Nul n’est indispensable et chaque pays appartient à ses nationaux. Dans les pays du Tiers monde – et les pays arabes en particulier – celui qui accapare le pouvoir a l’impression d’avoir bénéficié d’un héritage. Vingt ans. Trente ans; ils ne se lassent jamais. Ils sont indélébilement atteints de cette maladie incurable appelée «la fauteuillite». Et si le peuple s’insurge, il est écrasé et réduit au silence.
Les peuples frères, irakien et libyen ont droit à une vie paisible, à la tranquillité, à la dignité, au pain et aux soins. Ils n’ont pas mis une bombe à la Maison Blanche ni à Downstreet ni à l’Elysée. Ils ne sont pas responsables des actes de leurs chefs.
Alors pourquoi massacrer des innocents? L’Occident ignorerait-il le principe universel de la personnalisation des peines, qui énonce que la famille du coupable ne peut être sanctionnée du fait des actes délictueux de ce dernier.

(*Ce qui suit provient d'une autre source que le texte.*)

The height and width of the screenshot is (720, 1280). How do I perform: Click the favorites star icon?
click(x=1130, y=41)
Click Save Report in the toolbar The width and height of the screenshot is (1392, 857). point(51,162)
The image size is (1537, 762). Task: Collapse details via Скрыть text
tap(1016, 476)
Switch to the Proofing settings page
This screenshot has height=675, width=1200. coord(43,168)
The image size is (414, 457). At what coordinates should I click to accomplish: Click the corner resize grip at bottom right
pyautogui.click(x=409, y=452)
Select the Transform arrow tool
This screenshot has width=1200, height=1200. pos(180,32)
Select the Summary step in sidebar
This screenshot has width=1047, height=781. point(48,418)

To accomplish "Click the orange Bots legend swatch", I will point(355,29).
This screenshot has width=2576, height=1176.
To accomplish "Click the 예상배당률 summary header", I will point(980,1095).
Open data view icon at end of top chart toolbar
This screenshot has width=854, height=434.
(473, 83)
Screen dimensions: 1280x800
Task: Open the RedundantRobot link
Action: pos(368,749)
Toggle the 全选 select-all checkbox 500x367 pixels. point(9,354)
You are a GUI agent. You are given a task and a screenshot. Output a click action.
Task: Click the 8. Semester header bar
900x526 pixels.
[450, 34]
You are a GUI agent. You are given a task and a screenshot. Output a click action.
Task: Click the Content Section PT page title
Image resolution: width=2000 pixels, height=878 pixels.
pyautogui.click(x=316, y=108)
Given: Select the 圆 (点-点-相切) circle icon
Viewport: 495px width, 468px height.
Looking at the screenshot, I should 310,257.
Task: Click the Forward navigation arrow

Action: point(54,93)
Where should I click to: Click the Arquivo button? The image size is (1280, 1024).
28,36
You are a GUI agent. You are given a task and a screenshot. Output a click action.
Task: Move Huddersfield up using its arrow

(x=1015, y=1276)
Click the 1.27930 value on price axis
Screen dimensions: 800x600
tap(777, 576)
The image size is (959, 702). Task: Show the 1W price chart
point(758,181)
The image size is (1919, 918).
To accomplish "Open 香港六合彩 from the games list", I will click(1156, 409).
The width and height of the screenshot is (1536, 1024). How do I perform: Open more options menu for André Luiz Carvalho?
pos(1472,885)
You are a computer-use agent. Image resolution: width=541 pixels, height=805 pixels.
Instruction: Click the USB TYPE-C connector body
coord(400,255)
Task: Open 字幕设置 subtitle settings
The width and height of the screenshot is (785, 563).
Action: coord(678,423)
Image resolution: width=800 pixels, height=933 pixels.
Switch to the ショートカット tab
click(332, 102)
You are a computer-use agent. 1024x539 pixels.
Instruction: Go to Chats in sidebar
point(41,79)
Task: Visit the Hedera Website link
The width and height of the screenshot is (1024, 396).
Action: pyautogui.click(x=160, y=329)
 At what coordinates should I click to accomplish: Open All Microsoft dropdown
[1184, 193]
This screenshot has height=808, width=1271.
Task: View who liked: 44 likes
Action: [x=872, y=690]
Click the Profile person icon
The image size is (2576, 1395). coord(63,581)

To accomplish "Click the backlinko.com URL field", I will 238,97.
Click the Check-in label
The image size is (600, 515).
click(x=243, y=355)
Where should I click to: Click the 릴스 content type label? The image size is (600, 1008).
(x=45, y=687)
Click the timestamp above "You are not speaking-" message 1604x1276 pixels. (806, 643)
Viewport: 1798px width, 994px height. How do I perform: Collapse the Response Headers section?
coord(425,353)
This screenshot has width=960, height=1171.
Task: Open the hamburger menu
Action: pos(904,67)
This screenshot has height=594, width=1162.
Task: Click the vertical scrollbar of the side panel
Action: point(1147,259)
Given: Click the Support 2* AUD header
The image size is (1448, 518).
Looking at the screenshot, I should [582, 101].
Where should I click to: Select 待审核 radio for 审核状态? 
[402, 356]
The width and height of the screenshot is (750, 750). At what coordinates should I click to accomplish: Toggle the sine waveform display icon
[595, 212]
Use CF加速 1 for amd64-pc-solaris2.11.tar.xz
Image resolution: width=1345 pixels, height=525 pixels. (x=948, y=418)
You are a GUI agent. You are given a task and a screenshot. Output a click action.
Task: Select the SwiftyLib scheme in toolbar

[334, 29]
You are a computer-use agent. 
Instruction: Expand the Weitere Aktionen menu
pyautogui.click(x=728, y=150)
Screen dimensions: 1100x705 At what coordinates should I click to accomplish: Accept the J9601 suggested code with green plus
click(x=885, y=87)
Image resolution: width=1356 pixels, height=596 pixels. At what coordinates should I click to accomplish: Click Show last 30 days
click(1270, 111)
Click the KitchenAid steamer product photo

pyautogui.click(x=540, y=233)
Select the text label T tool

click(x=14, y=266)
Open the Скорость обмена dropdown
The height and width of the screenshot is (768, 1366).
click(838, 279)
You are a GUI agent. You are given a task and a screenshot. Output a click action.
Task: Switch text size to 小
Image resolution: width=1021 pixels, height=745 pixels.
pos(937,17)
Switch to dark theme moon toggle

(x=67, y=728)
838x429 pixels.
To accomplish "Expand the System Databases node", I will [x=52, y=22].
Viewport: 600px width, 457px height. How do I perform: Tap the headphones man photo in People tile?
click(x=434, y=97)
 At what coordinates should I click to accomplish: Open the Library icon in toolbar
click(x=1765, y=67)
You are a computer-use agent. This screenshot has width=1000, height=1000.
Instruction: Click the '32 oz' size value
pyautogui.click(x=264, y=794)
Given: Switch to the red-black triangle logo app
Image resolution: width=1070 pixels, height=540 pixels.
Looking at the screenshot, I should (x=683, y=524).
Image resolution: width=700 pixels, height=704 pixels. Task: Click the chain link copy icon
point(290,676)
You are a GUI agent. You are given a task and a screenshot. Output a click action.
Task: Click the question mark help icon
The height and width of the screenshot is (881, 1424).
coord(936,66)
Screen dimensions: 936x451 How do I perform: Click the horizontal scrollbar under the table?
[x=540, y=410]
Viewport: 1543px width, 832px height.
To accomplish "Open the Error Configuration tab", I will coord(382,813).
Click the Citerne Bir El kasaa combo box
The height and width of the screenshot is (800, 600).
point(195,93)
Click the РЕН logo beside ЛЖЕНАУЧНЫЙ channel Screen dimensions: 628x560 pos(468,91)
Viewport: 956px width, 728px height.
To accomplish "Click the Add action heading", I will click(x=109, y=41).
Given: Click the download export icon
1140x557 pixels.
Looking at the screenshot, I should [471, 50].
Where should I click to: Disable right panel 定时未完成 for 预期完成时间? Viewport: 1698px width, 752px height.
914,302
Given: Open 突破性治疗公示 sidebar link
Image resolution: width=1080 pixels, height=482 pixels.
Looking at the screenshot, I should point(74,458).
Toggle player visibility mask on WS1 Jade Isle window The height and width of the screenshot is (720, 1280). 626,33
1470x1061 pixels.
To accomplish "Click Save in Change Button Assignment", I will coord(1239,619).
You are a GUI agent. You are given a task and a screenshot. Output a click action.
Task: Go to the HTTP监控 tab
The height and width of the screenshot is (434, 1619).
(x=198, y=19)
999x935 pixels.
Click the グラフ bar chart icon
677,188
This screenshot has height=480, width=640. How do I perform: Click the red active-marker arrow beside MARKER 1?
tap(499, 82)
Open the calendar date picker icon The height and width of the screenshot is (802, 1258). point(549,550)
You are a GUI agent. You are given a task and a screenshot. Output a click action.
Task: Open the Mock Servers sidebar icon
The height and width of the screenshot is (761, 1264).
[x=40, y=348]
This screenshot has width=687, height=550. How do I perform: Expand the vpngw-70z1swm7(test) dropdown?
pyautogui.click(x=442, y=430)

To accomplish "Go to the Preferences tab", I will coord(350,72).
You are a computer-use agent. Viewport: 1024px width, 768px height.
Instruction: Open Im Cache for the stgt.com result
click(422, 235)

Quand les peuples du Tiers Monde pourront-ils saisir la Cour Internationale de Justice pour désavouer un chef dictateur, ou mauvais gestionnaire, ou carrément aventurier ou pilleur des deniers publics, parce qu’ils en auraient eu marre de recevoir des bombes, de faire des guerres? C’est une utopie, certains diront que l’ingérence est une arme à double tranchant. Il faut déjà savoir de qui cette Cour sera composée. Pour finir, M. Arafat est bien vivant, la baraka est avec lui, nous nous en réjouissons. Mais nous avons senti la terre trembler sous nos pieds, nous qui souhaitons voir les Palestiniens dans leur Patrie. Espérons que ce court épisode réveillera tous les leaders du Tiers Monde, puisque seul Dieu est éternel. Il ne faut pas réfléchir à court terme.